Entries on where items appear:

============================================================

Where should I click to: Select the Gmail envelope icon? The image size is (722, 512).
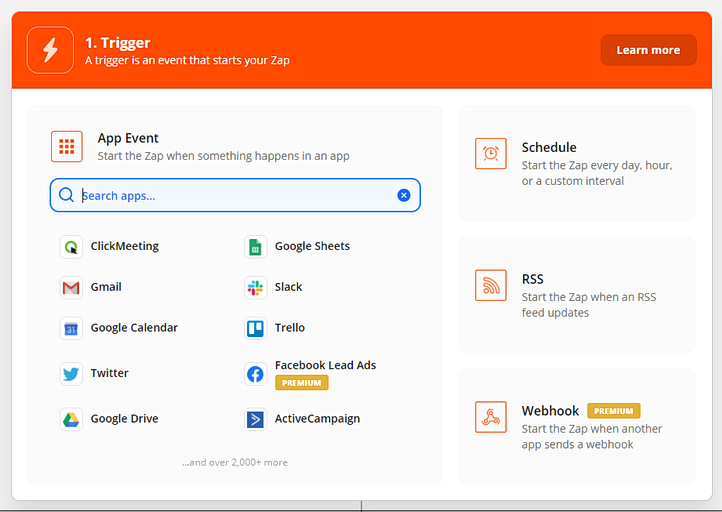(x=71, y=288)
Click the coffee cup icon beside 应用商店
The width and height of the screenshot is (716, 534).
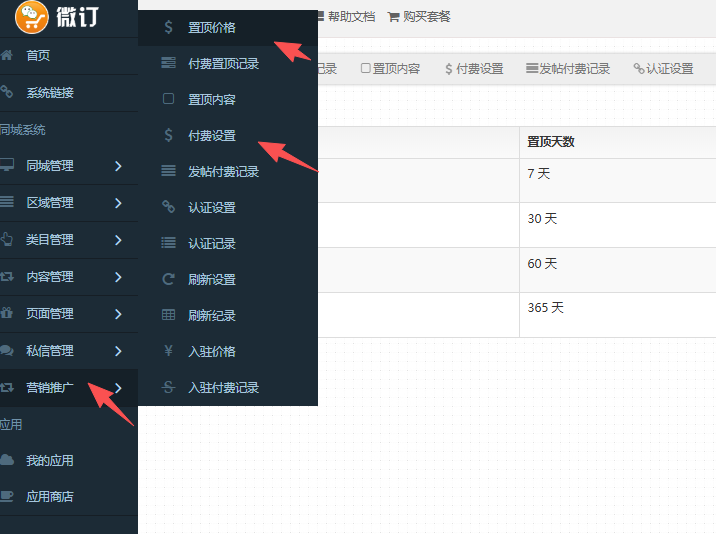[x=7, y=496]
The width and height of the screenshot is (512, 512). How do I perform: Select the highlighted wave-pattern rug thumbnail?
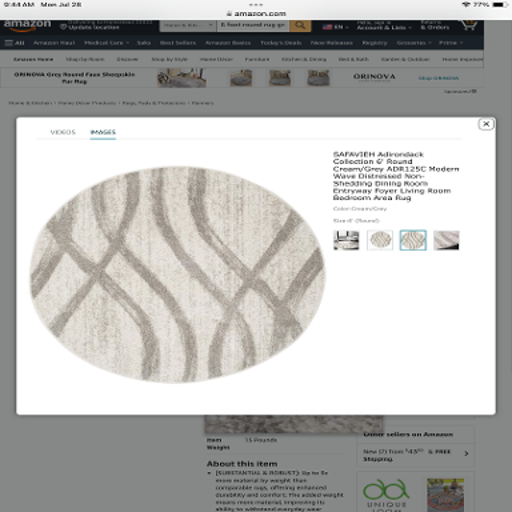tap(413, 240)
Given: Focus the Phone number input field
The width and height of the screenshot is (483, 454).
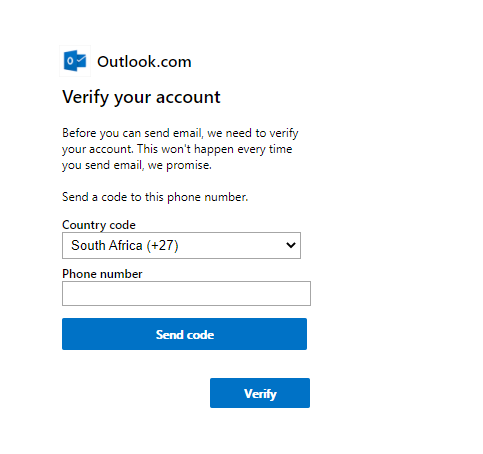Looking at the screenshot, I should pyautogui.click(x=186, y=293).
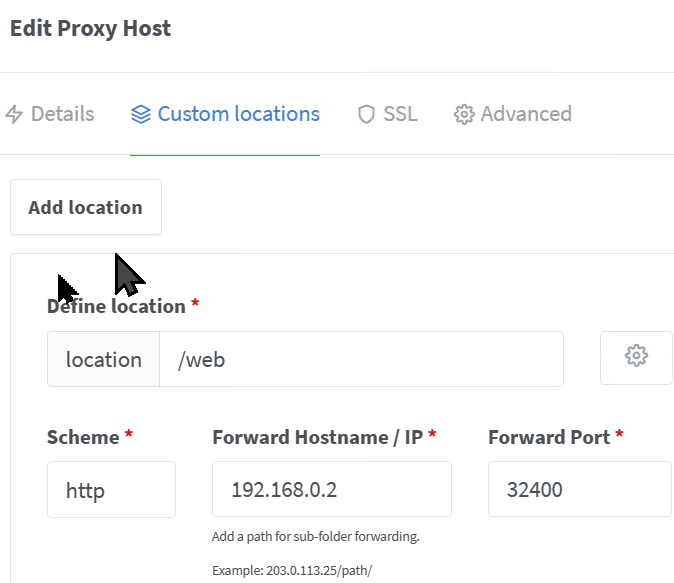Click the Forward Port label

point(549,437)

============================================================

* _STATED TASK_: Update the rows above by changing every "icon" to "symbol" and keeping everything else the same. Leave the pictures out of your answer.

* _OUTPUT OF THE TASK_:
Where should I click to: Select the Gmail envelope symbol? The image size is (722, 512).
(x=71, y=288)
Click the coffee cup symbol beside 应用商店
The width and height of the screenshot is (716, 534).
[x=7, y=496]
The width and height of the screenshot is (512, 512). How do I perform: Select the highlighted wave-pattern rug thumbnail?
tap(413, 240)
Given: Focus the Phone number input field
The width and height of the screenshot is (483, 454).
Looking at the screenshot, I should pyautogui.click(x=186, y=293).
Click the Forward Port label

point(549,437)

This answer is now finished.